Spoken like someone who takes all of the technological progress of the last centuries for granted. And I don't intend that as a personal attack. Many, many people think like you do, because they can't even begin to imagine a life without the fruits of progress. As for myself, I'm eternally thankful for that progress, for without it, I wouldn't be alive today (appendicitis), neither would my wife (also appendicitis), and probably neither would my two children (historically, most children died within a few years after birth). I'm also extremely thankful for not having to fear death from starvation (thanks to agricultural progress) or from bacterial infections (thanks to antibiotics).

> But if we are just developing it without real purpose [...]

That "if"-condition is doing a lot of work in your sentence. Kind of like saying "if technological progress wouldn't be bringing all the immense benefits it is bringing, it wouldn't be so great".

1 comments

You bring up some excellent points, and you are right that I most likely take most technology for granted.

I would say the issues that you bring up don't have a clear "right answer", and it's all about perspective.

Me and my siblings were all born thanks to c-sections. Without that, none of us would have been born and my mom would have died trying to give birth. Are we better off having been born? Can't say. Is the world a better place because we were born? For who?

It all depends on goals and perspectives. If the goal is to be happy then, are current people happier than people that lived for example five thousand years ago? Have most technological advances been made in the service of happiness? It doesn't seem like it.

So what's the actual benefit of "all the immense benefits" of technology? Being alive? Living longer? Is it better to be alive and live longer just because we can? The answers to those questions depend on your individual situation and perspective on life.

> Are we better off having been born? Can't say.
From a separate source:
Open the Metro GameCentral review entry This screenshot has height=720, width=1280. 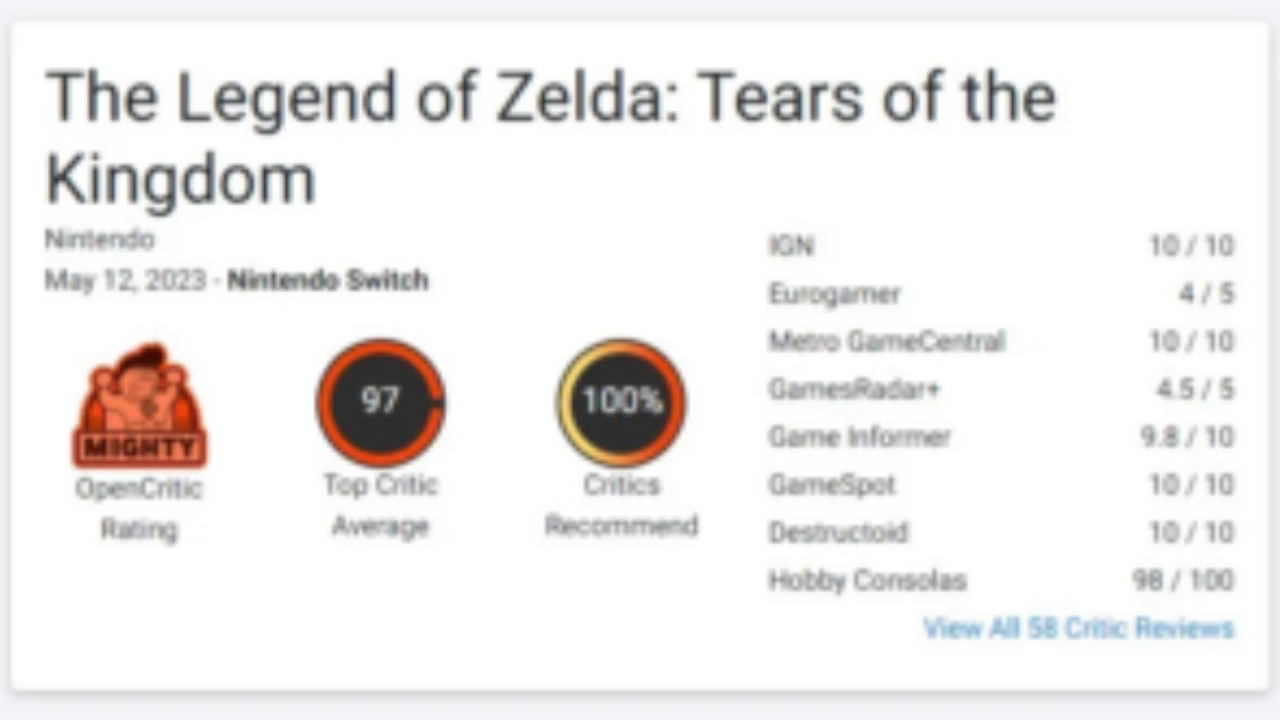pyautogui.click(x=1001, y=341)
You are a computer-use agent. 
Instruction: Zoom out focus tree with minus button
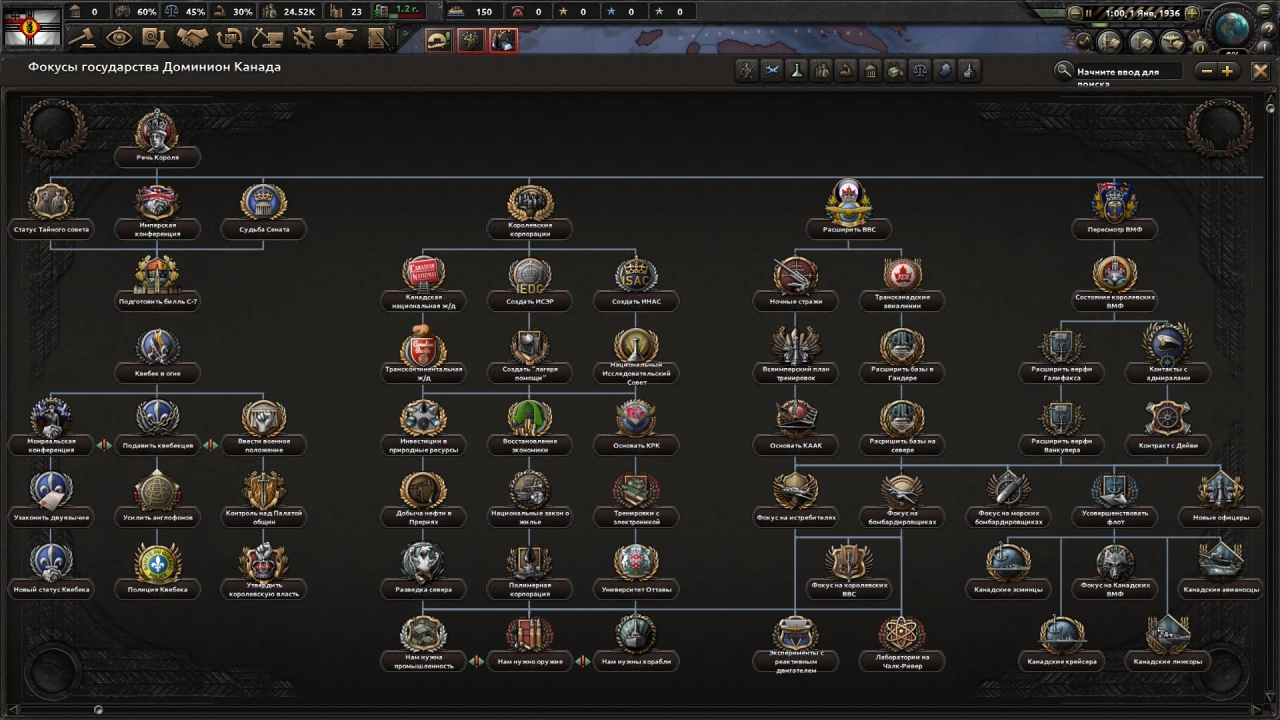coord(1206,71)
If you're not sure whether there's a point in being alive, then why do you think there's a point in not "mentally/emotionally enslaving ourselves", as you wrote in your original post? If you have no terminal values [1], there is no point in anything, and everything is meaningless.

I suspect that you do value being alive [2], and your father does value his wife not having died in childbirth. But you take being alive for granted, because actually facing death (yours or that of your children) is a rare occurence, and the probability that you or your loved ones die before the age of 60 is very low. Again, mostly thanks to technological progress.

[1] I.e., a value that is not in service of another value – similar to an axiom in mathematics.

[2] If you really don't value being alive, you might suffer from depression. In this case, please seek professional help.

You are making way too many assumptions about me and life in general. It's ok for people to have different points of views.

About not being able to say if I'm better off having been born, I don't know/remember what it was like before being born or being dead, it might be amazing, I don't know, so I can't compare. Doesn't mean I want to be dead right now. I also never said there's no point in being alive.

Why does life need any "terminal values" at all to be meaningful? Do you think there needs to be an absolute truth to it? What if someone disagrees?

> Why does life need any "terminal values" at all to be meaningful?

Life doesn't have or need terminal values, people have terminal values. Without terminal values, you cannpt have any values at all, and without values [1] nothing can be meaningful.

> Do you think there needs to be an absolute truth to it?

No, terminal values depend on the individual, and don't even have to be constant over time.

[1] "Values" in the sense of "goals" or "things important to you", not in the sense of "moral values".